Erinnern wir uns: Nachdem die Amerikaner im letzten Jahr mit einer „Missernte“ von rd. 80 Mio. t die Vorreiterrolle im weltweiten Ölsaatenexport an Brasilien und Argentinien abgeben haben, sind die Preise an der Ölsaatenleitbörse in die Höhe geschnellt. In dieser Saison hat sich das Blatt wieder gewendet. Mit 93 Mio. t geschätzter Produktion an Sojabohnen läuft die US-Produktion wieder zu Höchstform auf, und bisher scheint der günstige Witterungsverlauf diese hohen Schätzungen zu untermauern.
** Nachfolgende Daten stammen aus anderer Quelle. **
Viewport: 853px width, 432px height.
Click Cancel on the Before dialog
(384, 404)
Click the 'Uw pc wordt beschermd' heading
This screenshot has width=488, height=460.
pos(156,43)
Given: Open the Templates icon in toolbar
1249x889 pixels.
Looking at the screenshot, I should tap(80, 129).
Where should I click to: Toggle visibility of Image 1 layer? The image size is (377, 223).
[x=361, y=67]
Die amerikanischen Bohnenendbestände können sich im Vergleich zum Vorjahr mit rd. 8 Mio. t mehr als verdoppeln. Brasilien steigert die geschätzte Produktionsmenge in dieser Saison 2012/2013 von 82 auf 85 Mio. t, wenn die Witterung keinen Strich durch die Rechnung macht.
Ein ähnliches Bild zeichnet sich für die Ölsaatenproduktion in Europa ab. Mit 21 Mio. t geschätzter Rapssaatproduktion baut die EU die weltweite Vorreiterrolle in der Rapsproduktion vor Kanada (14,6 Mio. t) weiter aus. Zwar bleibt die europäische Rapsbilanz weiterhin knapp. Dennoch reichen höhere europäische Ernteerwartungen aus, dem Aufwärtstrend den Garaus zu machen.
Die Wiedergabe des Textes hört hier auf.